Dealing with the facets of a high-profile company’s entire data host is an extensive task – especially when those quarterly meetings arise every fiscal year. If you don’t possess the right tools, trying to yield business intelligence reporting from OBIEE data can be a taxing experience. Naturally, your top priority is to demonstrate perceptive acumen with and through collected data to your peers. Without proper analysis or visualization, however, this is something immensely difficult to execute.

The Challenge

In the case of Yun Fun, Senior Marketing Analyst at a leading High Tech Company, this was the very issue encountered. As a new starter, she needed to prepare the analytics presentation for the QBR with senior company executives. Although it was a wonderful opportunity to showcase her expertise within the new organization, it was also a challenging and intimidating assignment. The company’s current sales and marketing data lay within OBIEE only, meaning it was difficult to use and lacked modern visualization. Gauging ad-hoc analytics within OBIEE was going to be quite a challenge, and getting help from IT is not an option since their lead times were far too long.

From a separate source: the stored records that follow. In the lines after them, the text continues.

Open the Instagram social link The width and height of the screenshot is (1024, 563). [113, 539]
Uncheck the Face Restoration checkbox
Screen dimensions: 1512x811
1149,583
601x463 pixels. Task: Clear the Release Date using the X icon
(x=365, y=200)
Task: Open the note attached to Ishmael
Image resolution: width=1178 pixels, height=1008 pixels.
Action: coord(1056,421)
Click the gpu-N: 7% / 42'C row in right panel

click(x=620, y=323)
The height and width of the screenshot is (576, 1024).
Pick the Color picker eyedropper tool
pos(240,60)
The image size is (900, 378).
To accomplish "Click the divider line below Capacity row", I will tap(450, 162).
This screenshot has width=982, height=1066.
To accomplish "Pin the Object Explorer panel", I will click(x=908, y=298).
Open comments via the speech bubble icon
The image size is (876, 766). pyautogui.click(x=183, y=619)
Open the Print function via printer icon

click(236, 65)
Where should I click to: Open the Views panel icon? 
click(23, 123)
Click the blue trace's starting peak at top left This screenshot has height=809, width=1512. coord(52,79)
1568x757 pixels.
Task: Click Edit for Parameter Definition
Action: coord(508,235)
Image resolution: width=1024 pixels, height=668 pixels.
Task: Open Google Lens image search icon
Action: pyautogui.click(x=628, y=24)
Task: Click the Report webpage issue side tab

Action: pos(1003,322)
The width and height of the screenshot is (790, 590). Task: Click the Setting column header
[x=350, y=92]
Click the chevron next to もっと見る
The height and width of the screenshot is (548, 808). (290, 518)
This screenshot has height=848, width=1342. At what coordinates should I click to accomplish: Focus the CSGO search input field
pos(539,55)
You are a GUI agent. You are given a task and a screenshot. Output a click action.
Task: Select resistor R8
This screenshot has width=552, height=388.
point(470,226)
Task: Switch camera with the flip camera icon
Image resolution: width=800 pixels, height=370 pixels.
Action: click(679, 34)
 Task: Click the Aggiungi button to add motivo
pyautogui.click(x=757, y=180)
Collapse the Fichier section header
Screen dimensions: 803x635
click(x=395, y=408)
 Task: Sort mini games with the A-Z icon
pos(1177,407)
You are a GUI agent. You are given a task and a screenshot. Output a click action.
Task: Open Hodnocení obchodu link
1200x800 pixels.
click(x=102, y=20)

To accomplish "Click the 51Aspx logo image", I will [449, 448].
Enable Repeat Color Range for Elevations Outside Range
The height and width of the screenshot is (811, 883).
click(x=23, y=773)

Past challenges had also demonstrated many time-consuming, inefficient efforts. Previously, Yun had begun creating QBR reports by exporting and importing to Tableau with help from management; but even with Tableau, they had to pull in the data units from multiple OBIEE subject areas manually, with extraction taking over two days. Subsequently, it took four days to clean up the data, import it to Tableau, recreate the joins, and then develop visualizations just in time for the review, leaving limited time for valuable business intelligence reporting.

The Solution

Yun knew there had to be a more efficient way to transfer data, and initially considered SQL with Tableau. However, IT approval would take months, and again, it would involve Yun herself recreating all the historic metadata, joins, and business logic, which would be impractical to maintain within the current data model. After discovering BI Connector, however, she saw that rapid analysis was available within a matter of minutes, using existing OBIEE subject areas and security model without any changes; with no need to wait for approval.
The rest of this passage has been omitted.